Doherty's Josh Valentin looks to get around Wachusett's Nick Ciccone in Thursday's game.

Josh Valentin, Doherty

The presence of the versatile Valentin ensures that the backcourt will be at the forefront of the Highlanders’ offense this season.

The 6-foot junior, who undoubtedly would have made college as an underclass last season before he was wiped out in the pandemic, has set up as a shooting guard despite having the ability to play the role.

“Josh Valentin is one of those combo keepers, (although) I think he feels more comfortable playing with the ball because he’s more of a goalscorer,” coach Jermaine Chavis said. . “As you saw (in the first game) he shoots the 3-point shot really well, he’s able to hit the hoop and finish around the rim with the best of them.”

Valentin led the Highlanders with 12 points, draining 3 of 9 and shooting a foul over the arc in a defensive-dominated backhand in the opening season against Wachusett Regional.

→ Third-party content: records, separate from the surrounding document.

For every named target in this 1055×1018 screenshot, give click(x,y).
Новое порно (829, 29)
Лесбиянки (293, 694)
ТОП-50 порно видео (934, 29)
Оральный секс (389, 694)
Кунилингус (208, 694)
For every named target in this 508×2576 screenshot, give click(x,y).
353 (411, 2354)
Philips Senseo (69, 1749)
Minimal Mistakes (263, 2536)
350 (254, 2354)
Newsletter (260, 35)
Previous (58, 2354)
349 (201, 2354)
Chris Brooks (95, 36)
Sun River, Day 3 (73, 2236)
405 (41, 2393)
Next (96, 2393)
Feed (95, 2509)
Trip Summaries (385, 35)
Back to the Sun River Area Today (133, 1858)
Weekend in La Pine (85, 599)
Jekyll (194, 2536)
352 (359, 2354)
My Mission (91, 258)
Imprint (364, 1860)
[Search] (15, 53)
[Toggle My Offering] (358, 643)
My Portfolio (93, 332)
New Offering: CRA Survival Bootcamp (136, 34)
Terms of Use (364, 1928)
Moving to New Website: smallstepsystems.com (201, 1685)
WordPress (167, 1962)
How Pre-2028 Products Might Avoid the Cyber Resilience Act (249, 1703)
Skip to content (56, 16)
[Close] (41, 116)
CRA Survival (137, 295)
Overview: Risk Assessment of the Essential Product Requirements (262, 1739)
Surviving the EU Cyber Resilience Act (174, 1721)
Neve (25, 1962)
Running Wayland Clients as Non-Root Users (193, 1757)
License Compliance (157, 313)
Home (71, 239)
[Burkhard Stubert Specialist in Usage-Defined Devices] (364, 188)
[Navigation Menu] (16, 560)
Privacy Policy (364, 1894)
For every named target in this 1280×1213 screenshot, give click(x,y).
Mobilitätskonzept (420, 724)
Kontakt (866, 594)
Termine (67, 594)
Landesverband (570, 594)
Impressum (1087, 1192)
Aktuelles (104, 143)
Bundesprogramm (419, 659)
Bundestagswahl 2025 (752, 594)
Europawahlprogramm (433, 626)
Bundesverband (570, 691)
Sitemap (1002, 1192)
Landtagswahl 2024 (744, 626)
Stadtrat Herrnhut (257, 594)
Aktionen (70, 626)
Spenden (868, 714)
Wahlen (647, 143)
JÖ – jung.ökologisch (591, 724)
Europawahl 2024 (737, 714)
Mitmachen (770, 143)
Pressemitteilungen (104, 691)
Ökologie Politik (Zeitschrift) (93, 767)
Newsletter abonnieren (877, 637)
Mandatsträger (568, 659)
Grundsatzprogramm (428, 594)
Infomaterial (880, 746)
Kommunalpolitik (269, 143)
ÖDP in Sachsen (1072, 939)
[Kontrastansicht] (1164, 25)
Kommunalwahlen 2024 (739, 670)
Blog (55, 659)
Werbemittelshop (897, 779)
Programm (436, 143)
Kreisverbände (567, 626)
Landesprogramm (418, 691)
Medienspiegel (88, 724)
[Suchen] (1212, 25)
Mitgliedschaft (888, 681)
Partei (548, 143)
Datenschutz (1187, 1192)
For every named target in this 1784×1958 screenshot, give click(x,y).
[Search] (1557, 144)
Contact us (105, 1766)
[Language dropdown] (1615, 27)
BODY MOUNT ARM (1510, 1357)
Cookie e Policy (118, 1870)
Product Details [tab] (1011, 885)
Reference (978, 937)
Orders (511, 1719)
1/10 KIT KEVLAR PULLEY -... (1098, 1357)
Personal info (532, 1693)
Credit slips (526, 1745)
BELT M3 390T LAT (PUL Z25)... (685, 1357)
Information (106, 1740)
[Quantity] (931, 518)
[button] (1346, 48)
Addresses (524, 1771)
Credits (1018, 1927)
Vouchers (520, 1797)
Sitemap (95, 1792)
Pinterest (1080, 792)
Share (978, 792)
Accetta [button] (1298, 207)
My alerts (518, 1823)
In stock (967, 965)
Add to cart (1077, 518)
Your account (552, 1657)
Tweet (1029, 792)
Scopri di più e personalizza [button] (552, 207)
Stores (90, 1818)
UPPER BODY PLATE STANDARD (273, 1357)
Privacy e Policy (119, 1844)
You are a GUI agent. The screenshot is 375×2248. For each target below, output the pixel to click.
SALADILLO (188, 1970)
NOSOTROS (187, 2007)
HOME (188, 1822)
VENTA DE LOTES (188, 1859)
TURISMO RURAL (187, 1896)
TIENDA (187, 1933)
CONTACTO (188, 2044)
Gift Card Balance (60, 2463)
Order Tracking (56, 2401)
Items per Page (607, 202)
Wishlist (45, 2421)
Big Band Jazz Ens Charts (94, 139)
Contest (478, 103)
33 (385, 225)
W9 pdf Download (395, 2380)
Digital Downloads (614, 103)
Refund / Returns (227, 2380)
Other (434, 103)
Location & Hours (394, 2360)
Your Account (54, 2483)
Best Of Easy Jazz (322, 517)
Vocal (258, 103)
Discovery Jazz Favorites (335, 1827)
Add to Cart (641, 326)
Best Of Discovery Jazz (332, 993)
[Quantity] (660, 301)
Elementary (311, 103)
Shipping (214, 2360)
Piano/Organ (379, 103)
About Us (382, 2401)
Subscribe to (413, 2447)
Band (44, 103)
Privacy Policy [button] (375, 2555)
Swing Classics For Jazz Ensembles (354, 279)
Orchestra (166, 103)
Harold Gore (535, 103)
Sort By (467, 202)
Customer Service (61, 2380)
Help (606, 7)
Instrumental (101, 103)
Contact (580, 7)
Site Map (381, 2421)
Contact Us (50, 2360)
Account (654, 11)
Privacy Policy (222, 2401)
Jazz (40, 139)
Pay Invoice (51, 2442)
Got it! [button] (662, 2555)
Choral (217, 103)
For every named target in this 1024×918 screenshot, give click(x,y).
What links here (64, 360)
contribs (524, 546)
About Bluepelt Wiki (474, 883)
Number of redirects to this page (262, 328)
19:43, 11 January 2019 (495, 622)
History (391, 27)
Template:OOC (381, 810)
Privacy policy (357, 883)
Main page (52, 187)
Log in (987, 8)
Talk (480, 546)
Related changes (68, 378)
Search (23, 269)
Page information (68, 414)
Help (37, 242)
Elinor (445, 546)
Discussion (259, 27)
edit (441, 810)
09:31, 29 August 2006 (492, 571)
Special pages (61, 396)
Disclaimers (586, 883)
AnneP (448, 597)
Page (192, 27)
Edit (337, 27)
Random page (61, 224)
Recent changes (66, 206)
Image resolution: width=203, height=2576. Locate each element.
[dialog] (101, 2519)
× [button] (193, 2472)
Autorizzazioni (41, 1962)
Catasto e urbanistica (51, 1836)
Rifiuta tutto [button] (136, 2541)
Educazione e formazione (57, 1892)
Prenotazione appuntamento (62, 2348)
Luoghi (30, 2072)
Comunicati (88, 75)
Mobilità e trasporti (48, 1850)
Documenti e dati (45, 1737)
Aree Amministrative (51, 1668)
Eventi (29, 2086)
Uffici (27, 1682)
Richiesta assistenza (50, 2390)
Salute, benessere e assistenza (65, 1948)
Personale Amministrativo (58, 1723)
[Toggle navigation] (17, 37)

“He’s very athletic… so we expect him to be one of our top scorers this year,” Chavis said before bringing the conversation to the other end of the field.

“He’s a good defensive player. When he gives himself 100 percent, he can pretty much lock in on the defensive end. “

Valentin is part of a strong squad that includes senior Zach Taylor, who manages the point, and physical forwards Kofi Asare, Messiah Attakorah, Nazir Jones and Myzel Vilbrun. So when it comes to leading he does it more with his game because of all these veterans being there.

“He more or less lays down and lets the seniors talk, and he just goes in there and performs,” Chavis said.